A proposta, enviada pelo governo federal ao Congresso Nacional em 31 de outubro, sofreu alterações durante a tramitação na Câmara e no Senado, mas teve a maior parte das mudanças promovidas pelos senadores rejeitada pelos deputados. O texto agora segue para sanção do presidente Luiz Inácio Lula da Silva.
Classificado na Câmara como “Marco legal de enfrentamento do crime organizado”, o projeto tipifica condutas associadas a organizações criminosas e milícias privadas e cria o crime de “domínio social estruturado”, com pena de reclusão que pode variar de 20 a 40 anos. Já quem favorecer esse domínio poderá ser condenado a 12 a 20 anos de prisão.
Além do aumento expressivo das penas, o texto estabelece um pacote de restrições severas. Condenados pelos crimes previstos na nova lei não poderão ser beneficiados com anistia, graça ou indulto, nem terão direito a fiança ou liberdade condicional.
A proposta também atinge a esfera previdenciária. Dependentes de envolvidos com organizações criminosas não terão acesso ao auxílio-reclusão caso o segurado esteja preso provisoriamente ou cumprindo pena em regime fechado ou semiaberto pelos crimes enquadrados na futura legislação.

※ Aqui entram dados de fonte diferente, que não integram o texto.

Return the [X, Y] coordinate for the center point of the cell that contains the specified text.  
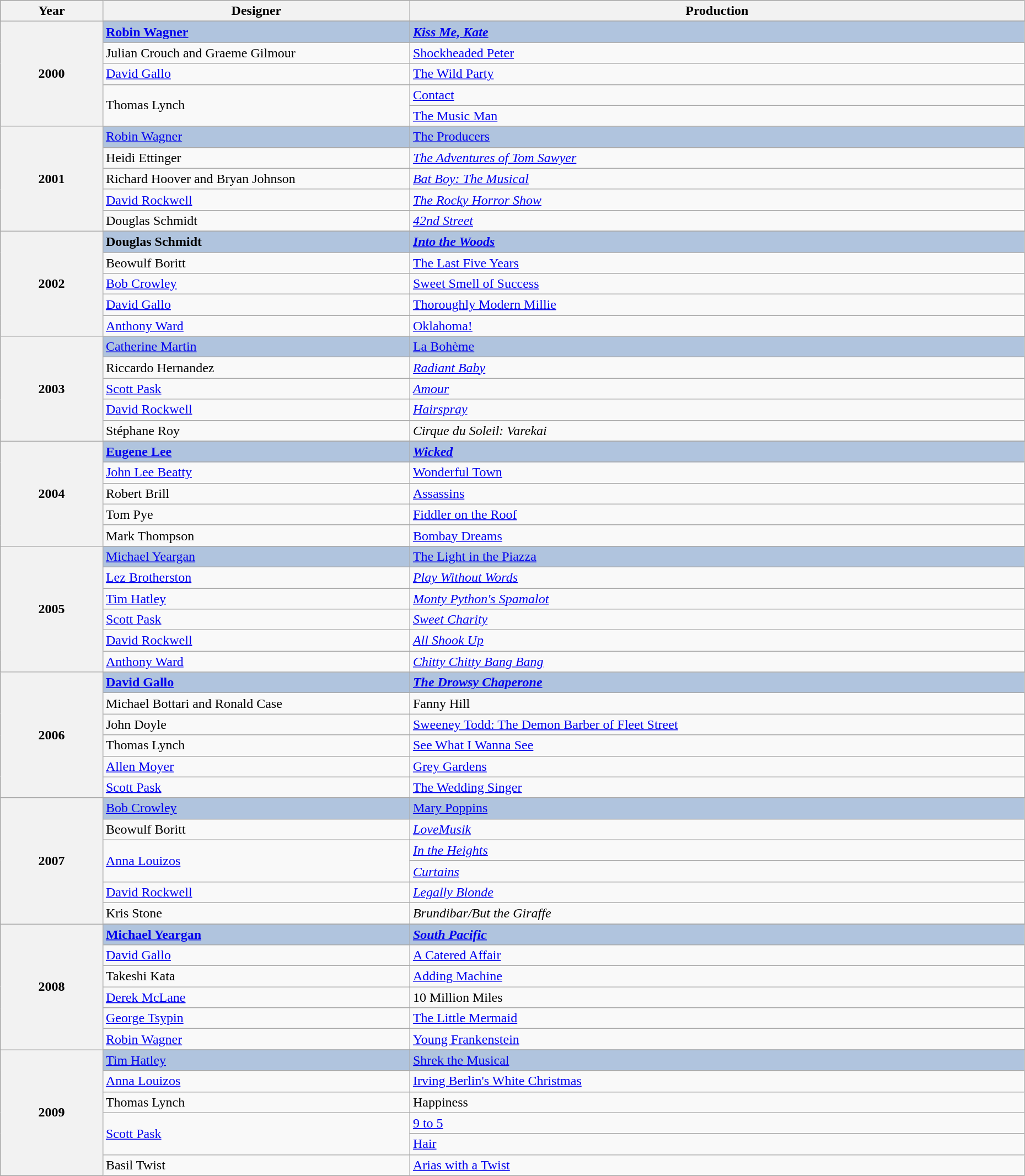
Brundibar/But the Giraffe [717, 913]
Arias with a Twist [717, 1165]
Thoroughly Modern Millie [717, 305]
Year [52, 11]
South Pacific [717, 935]
Adding Machine [717, 976]
Amour [717, 389]
2009 [52, 1113]
2000 [52, 74]
All Shook Up [717, 641]
La Bohème [717, 347]
Derek McLane [256, 997]
The Wedding Singer [717, 787]
Happiness [717, 1102]
2002 [52, 283]
Oklahoma! [717, 326]
Contact [717, 95]
Kris Stone [256, 913]
Michael Bottari and Ronald Case [256, 704]
The Rocky Horror Show [717, 200]
LoveMusik [717, 829]
2007 [52, 861]
Lez Brotherston [256, 577]
The Adventures of Tom Sawyer [717, 158]
2005 [52, 609]
A Catered Affair [717, 956]
2003 [52, 389]
The Drowsy Chaperone [717, 683]
Shrek the Musical [717, 1060]
Irving Berlin's White Christmas [717, 1081]
Robert Brill [256, 493]
Bombay Dreams [717, 535]
2001 [52, 179]
Sweet Charity [717, 620]
The Light in the Piazza [717, 556]
2004 [52, 493]
Cirque du Soleil: Varekai [717, 431]
The Wild Party [717, 74]
Riccardo Hernandez [256, 368]
George Tsypin [256, 1018]
The Producers [717, 137]
Richard Hoover and Bryan Johnson [256, 179]
Fanny Hill [717, 704]
The Music Man [717, 116]
Catherine Martin [256, 347]
Mary Poppins [717, 808]
Play Without Words [717, 577]
Allen Moyer [256, 766]
Production [717, 11]
In the Heights [717, 850]
9 to 5 [717, 1123]
Monty Python's Spamalot [717, 598]
Tom Pye [256, 514]
Designer [256, 11]
Fiddler on the Roof [717, 514]
10 Million Miles [717, 997]
Into the Woods [717, 242]
Basil Twist [256, 1165]
Sweet Smell of Success [717, 284]
Young Frankenstein [717, 1039]
Wicked [717, 452]
Hairspray [717, 410]
Takeshi Kata [256, 976]
Grey Gardens [717, 766]
Assassins [717, 493]
Bat Boy: The Musical [717, 179]
42nd Street [717, 221]
Sweeney Todd: The Demon Barber of Fleet Street [717, 725]
Hair [717, 1144]
John Doyle [256, 725]
Heidi Ettinger [256, 158]
Mark Thompson [256, 535]
2008 [52, 987]
Eugene Lee [256, 452]
The Last Five Years [717, 263]
See What I Wanna See [717, 745]
Chitty Chitty Bang Bang [717, 662]
Kiss Me, Kate [717, 32]
Legally Blonde [717, 892]
John Lee Beatty [256, 473]
The Little Mermaid [717, 1018]
Curtains [717, 871]
Stéphane Roy [256, 431]
2006 [52, 735]
Julian Crouch and Graeme Gilmour [256, 53]
Shockheaded Peter [717, 53]
Wonderful Town [717, 473]
Radiant Baby [717, 368]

Outro ponto considerado estratégico é a obrigatoriedade de cumprimento de pena em presídios federais de segurança máxima para condenados ou presos provisórios que apresentem indícios concretos de exercer liderança, chefia ou integrar o núcleo de comando de organização criminosa, paramilitar ou milícia privada.
Ficaram de fora do texto final a taxação de apostas esportivas, as chamadas bets, para criação de um fundo de combate ao crime organizado, e mudanças nas atribuições da Polícia Federal em cooperações internacionais.
O presidente da Câmara, Hugo Motta, afirmou que a proposta representa a resposta mais dura já adotada pelo Parlamento contra o crime organizado. Segundo ele, houve entendimento entre governo e oposição para acelerar a votação da matéria.
Nesta quarta-feira (25), Motta anunciou ainda que a futura lei poderá receber o nome do ex-ministro Raul Jungmann, que morreu no mês passado, em homenagem à sua atuação na área da segurança pública.